> **OBJECTIVE**
In the report on Ashley Hardmon, which church held the service where her casket stood?

> **PASSAGE TO READ**
══════════
EDITOR’S NOTE: This report is an installment of The Ripple Effect, an occasional series in partnership with the Chicago Sun-Times that looks at the toil the city’s violence epidemic has on the families and friends of murder victims. In this installment, multimedia journalist Jessica Koscielniak and video producer Peter Holderness explore the life and death of 19-year-old Ashley Hardmon and the void her family must now face with her loss.
Tiffany Hardmon trembled in the arms of her husband, Anthony, as they slowly walked down the center aisle of New Mount Pilgrim Missionary Baptist Church on the West Side.
At the front of the church, the white-and-pink open casket stood vertically, holding the body of their 19-year-old daughter, Ashley Hardmon.
It’s exactly what Tiffany Hardmon requested for her “princess.”
══════════
> **EXCERPTED DATA**
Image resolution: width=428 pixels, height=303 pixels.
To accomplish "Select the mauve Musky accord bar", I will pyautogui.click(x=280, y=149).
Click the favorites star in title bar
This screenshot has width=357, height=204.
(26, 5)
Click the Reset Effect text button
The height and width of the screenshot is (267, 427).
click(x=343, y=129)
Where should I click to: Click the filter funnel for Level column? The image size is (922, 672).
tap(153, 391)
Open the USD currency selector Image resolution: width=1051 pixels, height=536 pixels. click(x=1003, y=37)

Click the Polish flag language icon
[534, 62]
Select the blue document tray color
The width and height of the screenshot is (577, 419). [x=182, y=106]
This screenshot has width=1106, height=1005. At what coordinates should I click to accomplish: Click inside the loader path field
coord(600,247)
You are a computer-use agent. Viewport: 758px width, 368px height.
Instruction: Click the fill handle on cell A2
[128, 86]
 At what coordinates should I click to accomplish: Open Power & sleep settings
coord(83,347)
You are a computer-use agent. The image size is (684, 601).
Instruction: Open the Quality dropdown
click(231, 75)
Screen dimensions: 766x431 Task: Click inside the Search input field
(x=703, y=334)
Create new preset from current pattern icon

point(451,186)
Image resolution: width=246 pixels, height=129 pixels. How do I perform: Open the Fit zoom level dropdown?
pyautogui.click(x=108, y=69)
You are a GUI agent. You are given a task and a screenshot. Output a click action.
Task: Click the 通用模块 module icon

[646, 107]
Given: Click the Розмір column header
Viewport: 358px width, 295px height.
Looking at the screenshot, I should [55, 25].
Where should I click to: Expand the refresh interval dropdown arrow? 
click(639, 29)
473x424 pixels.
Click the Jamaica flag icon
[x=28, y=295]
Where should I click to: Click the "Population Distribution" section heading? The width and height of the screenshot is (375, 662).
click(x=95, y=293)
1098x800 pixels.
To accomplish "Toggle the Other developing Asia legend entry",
══════════
> **FULL RESPONSE**
New Mount Pilgrim Missionary Baptist Church on the West Side.